+++ EXTRACTED INFORMATION

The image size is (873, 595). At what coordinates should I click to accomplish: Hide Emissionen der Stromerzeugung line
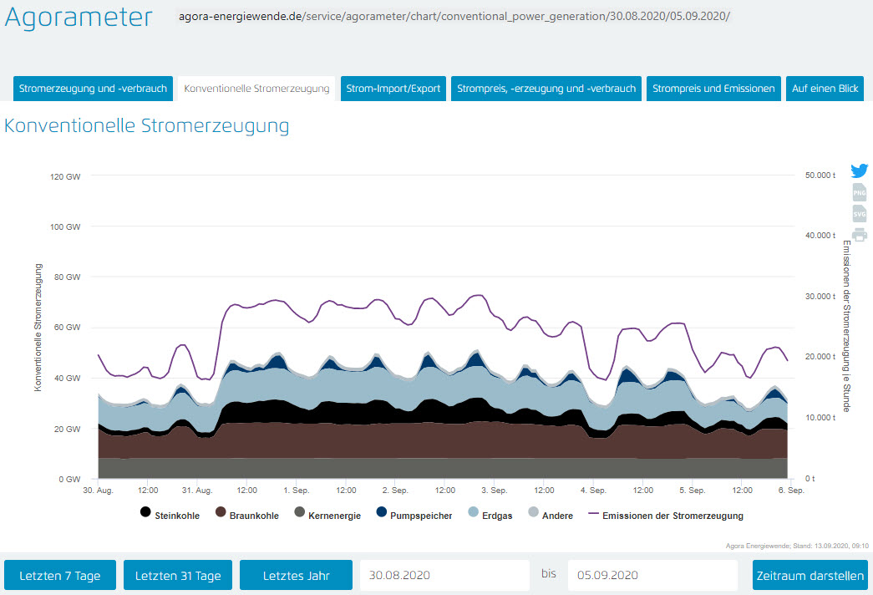click(666, 516)
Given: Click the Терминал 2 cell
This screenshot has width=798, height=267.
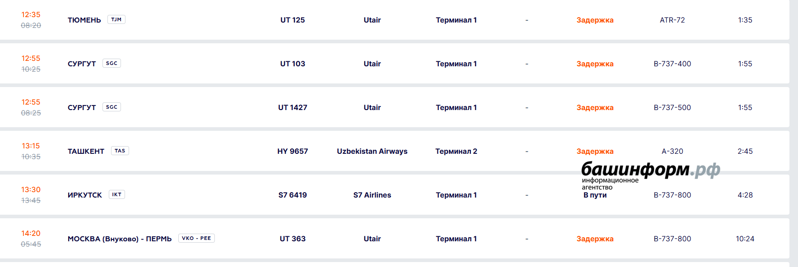Looking at the screenshot, I should pyautogui.click(x=456, y=151).
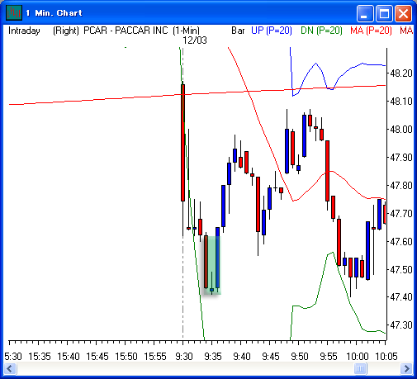Click the empty horizontal scrollbar track area

pos(185,368)
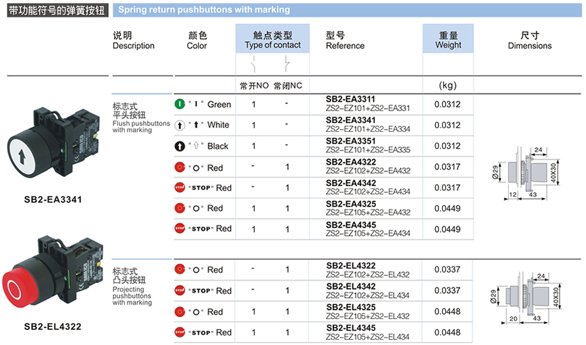Click the white up-arrow button icon
586x345 pixels.
180,125
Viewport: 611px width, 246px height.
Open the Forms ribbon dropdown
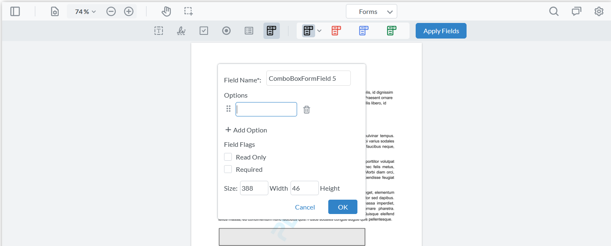point(371,11)
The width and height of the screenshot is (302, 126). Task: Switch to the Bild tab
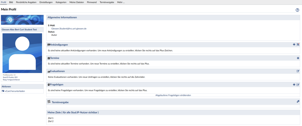point(11,2)
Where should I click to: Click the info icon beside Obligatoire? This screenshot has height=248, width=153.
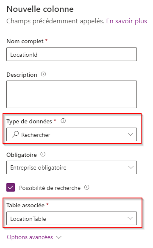[43, 154]
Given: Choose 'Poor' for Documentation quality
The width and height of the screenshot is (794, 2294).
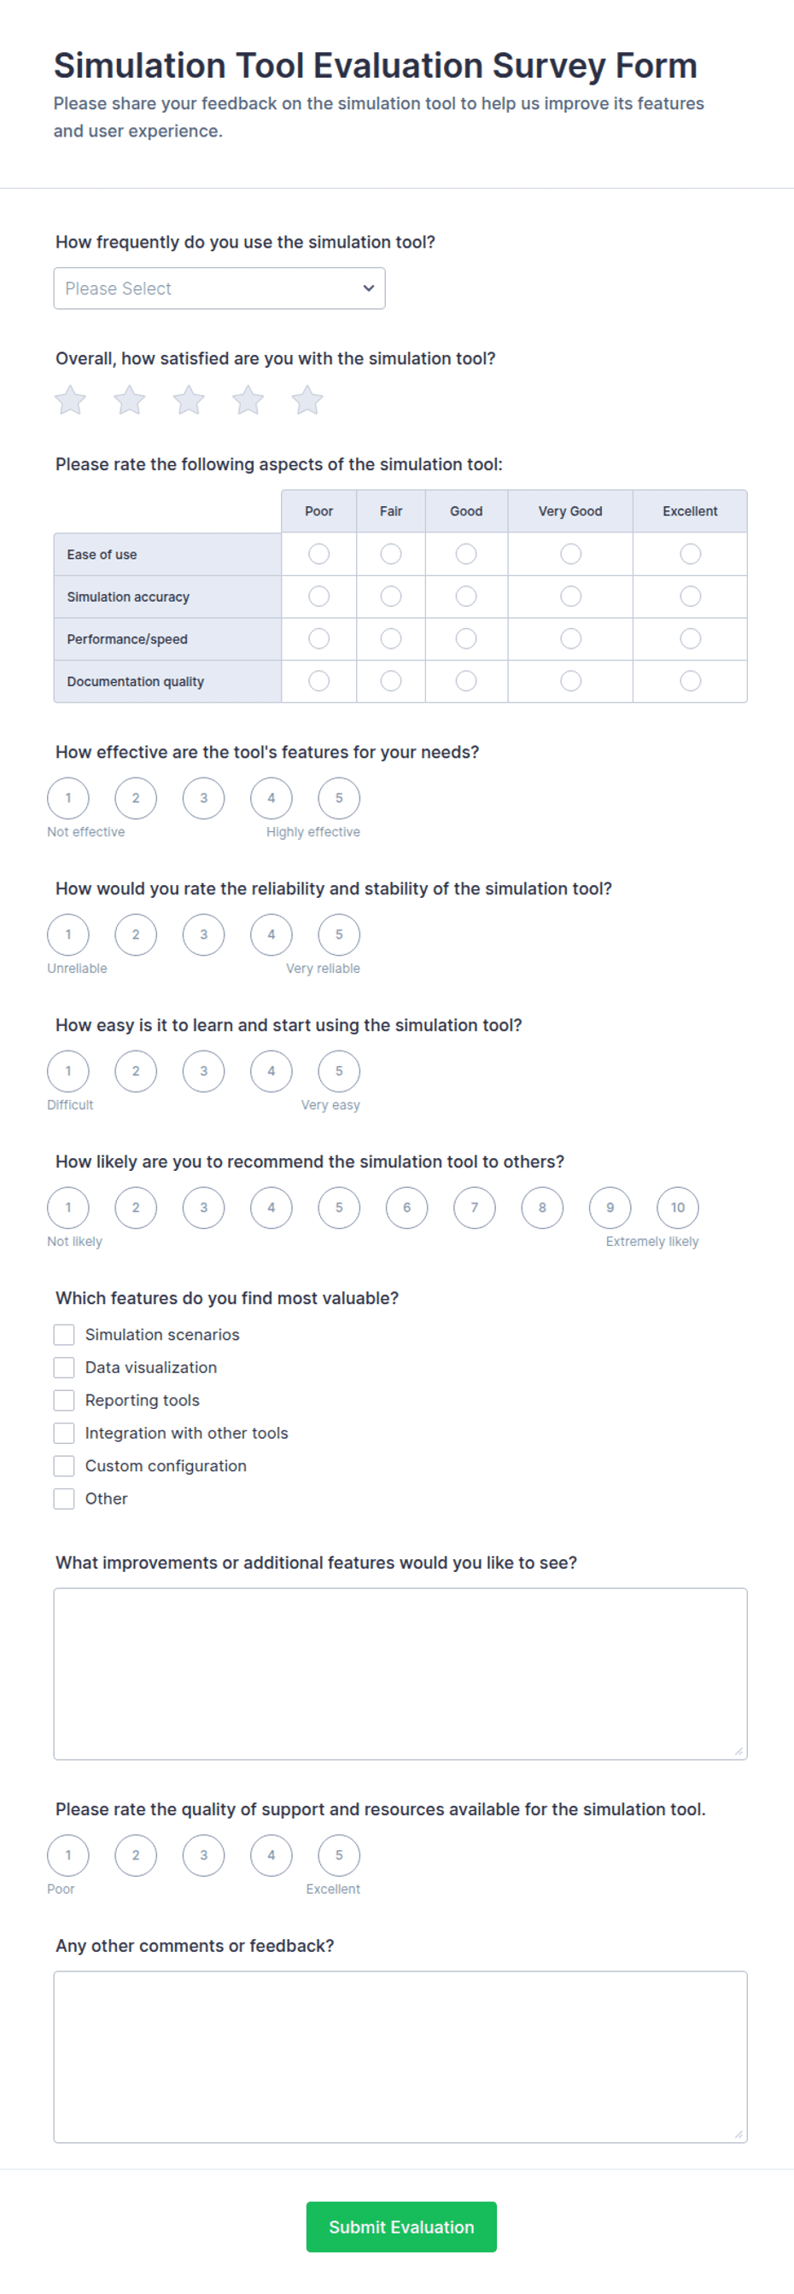Looking at the screenshot, I should click(319, 681).
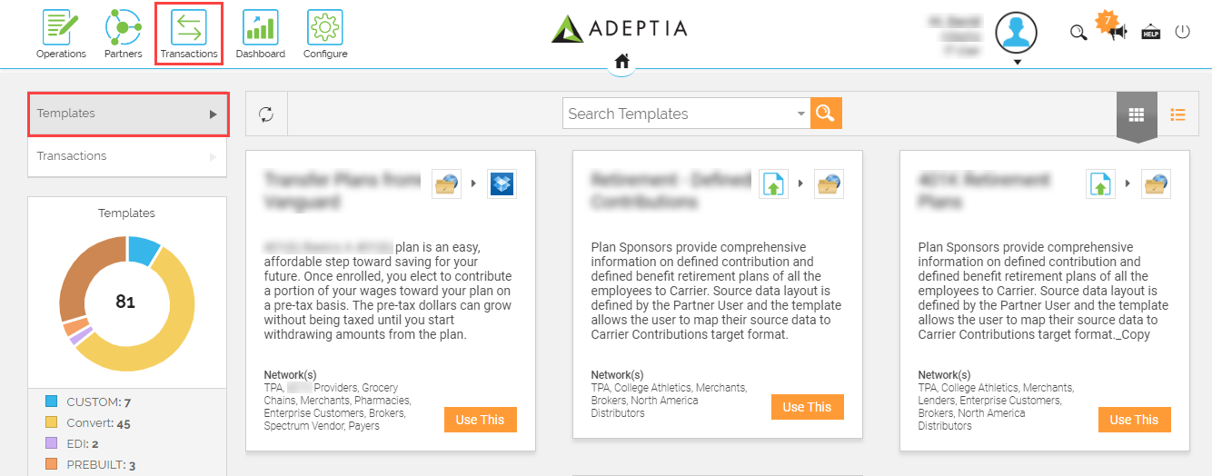Expand the user profile dropdown arrow
The height and width of the screenshot is (476, 1212).
coord(1018,63)
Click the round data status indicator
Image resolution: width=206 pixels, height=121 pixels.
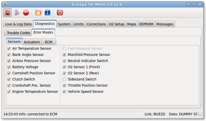[x=195, y=114]
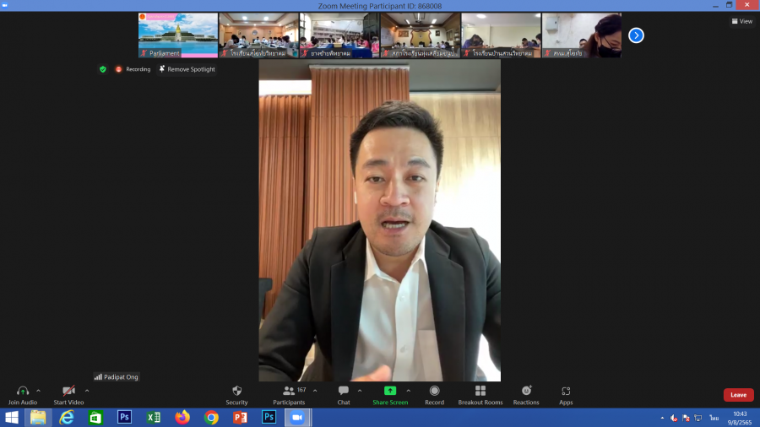Click the red Leave button
The image size is (760, 427).
[x=738, y=395]
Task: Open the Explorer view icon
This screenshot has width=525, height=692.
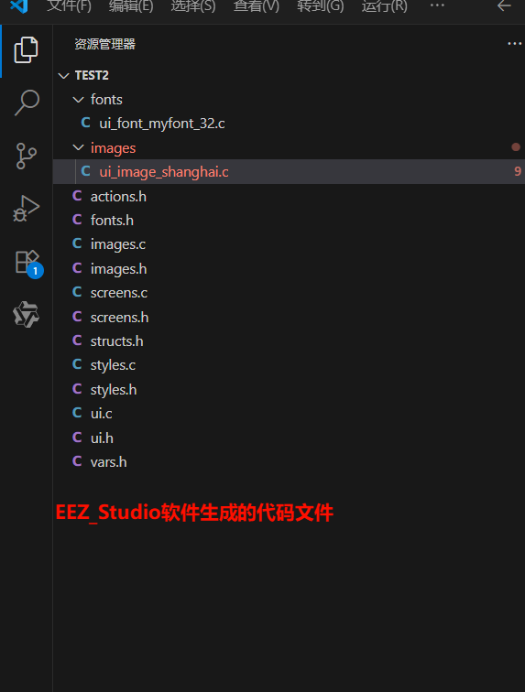Action: click(x=26, y=49)
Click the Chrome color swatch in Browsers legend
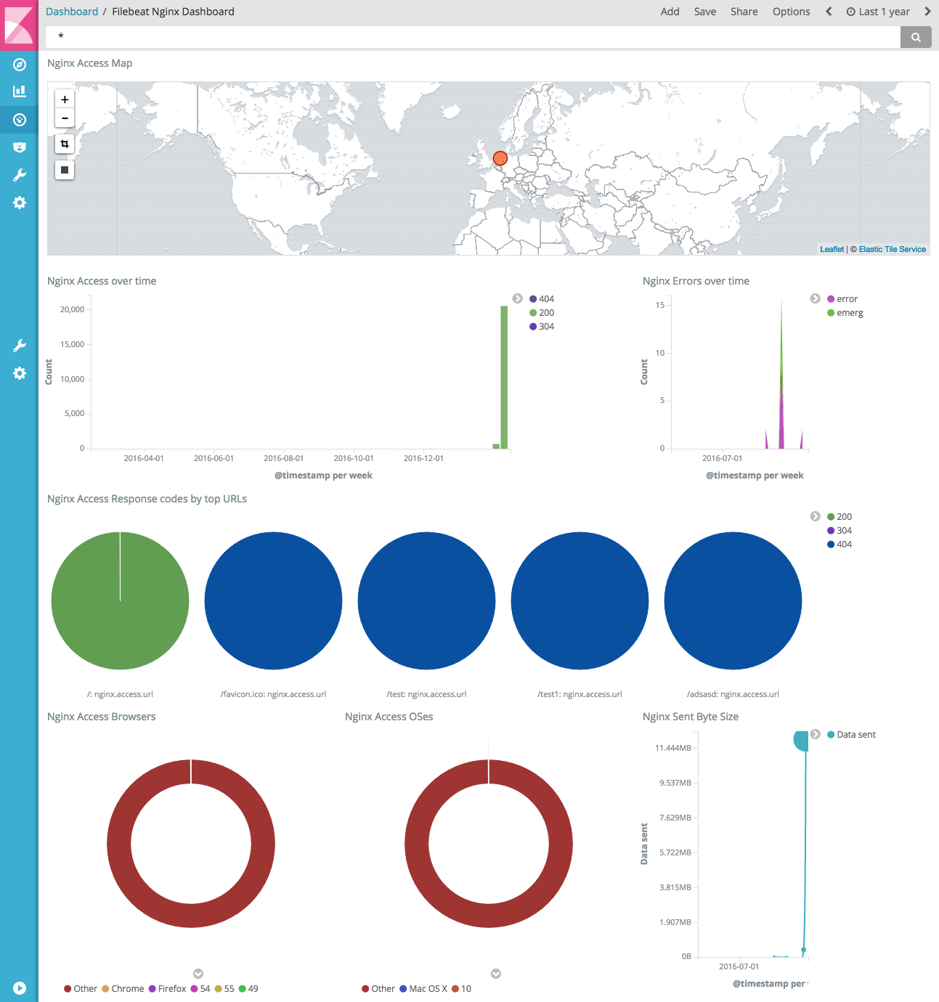Image resolution: width=939 pixels, height=1002 pixels. (x=106, y=988)
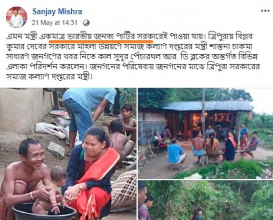This screenshot has width=273, height=220.
Task: Click the black tub holding the baby
Action: coord(44,212)
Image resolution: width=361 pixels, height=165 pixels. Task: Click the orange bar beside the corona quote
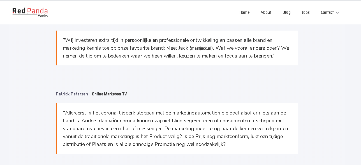click(x=56, y=129)
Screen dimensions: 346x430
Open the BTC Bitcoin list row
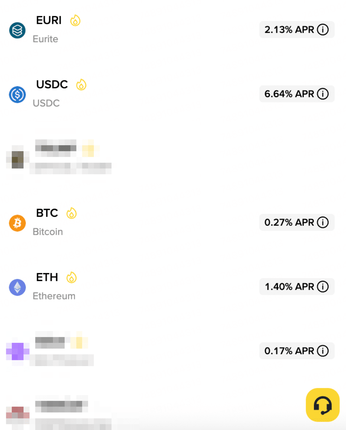click(x=144, y=223)
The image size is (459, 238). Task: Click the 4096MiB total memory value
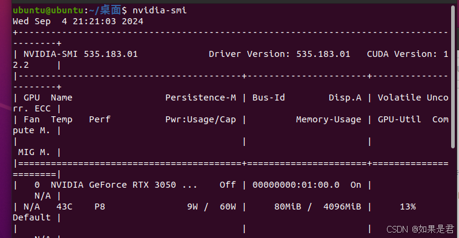(x=342, y=207)
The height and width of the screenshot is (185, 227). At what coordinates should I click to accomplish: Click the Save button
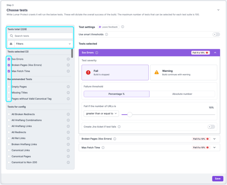[218, 179]
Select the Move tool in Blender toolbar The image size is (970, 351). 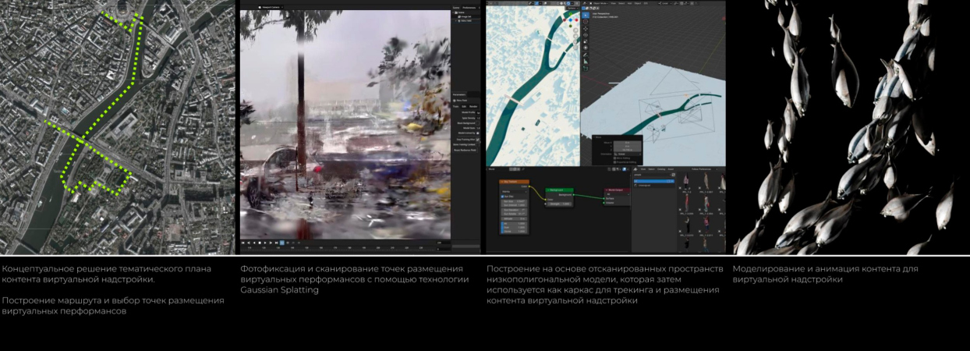point(586,30)

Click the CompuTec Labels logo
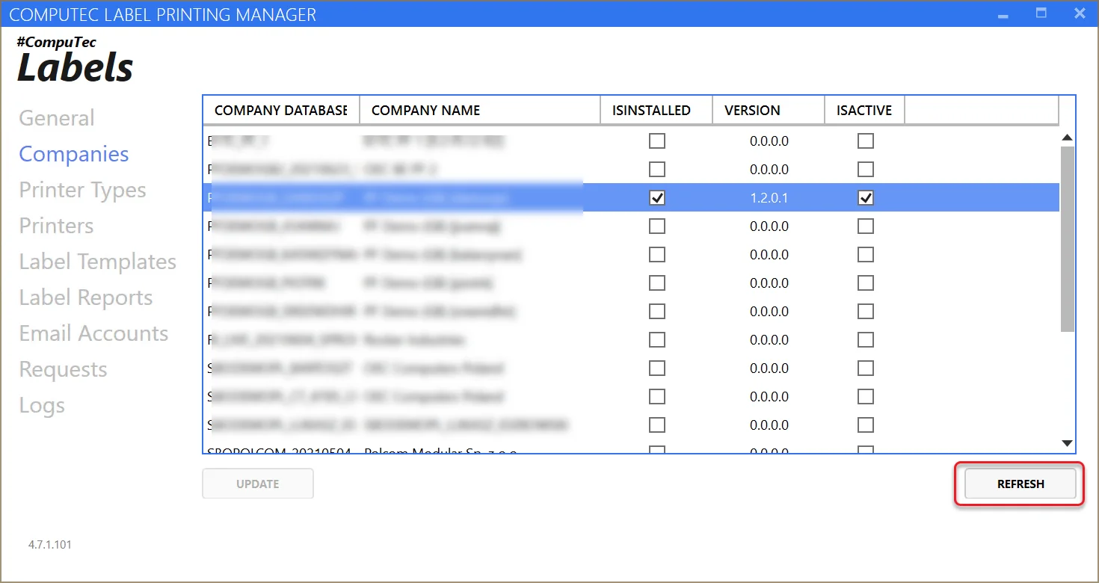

++++++

From the records above, copy only the lines running from the line containing "Where should I" to the line containing "Screen dimensions: 346x430", both ends included. Leave the pictures out.

* RESPONSE FOR THIS EXERCISE
Where should I click to: Click the info icon beside Obligatoire? This screenshot has height=248, width=153.
[43, 154]
Given: Choose 'Poor' for Documentation quality
The width and height of the screenshot is (794, 2294).
Looking at the screenshot, I should click(319, 681).
Expand the user profile dropdown arrow
The height and width of the screenshot is (476, 1212).
coord(1018,63)
Click the round data status indicator
Image resolution: width=206 pixels, height=121 pixels.
[x=195, y=114]
Click the red Leave button
The image size is (760, 427).
[x=738, y=395]
Task: Open the Explorer view icon
This screenshot has width=525, height=692.
Action: click(x=26, y=49)
Click the Chrome color swatch in Browsers legend
Image resolution: width=939 pixels, height=1002 pixels. (x=106, y=988)
This screenshot has width=273, height=220.
Task: Click the black tub holding the baby
Action: coord(44,212)
Image resolution: width=361 pixels, height=165 pixels. Task: Click the orange bar beside the corona quote
click(x=56, y=129)
Screen dimensions: 346x430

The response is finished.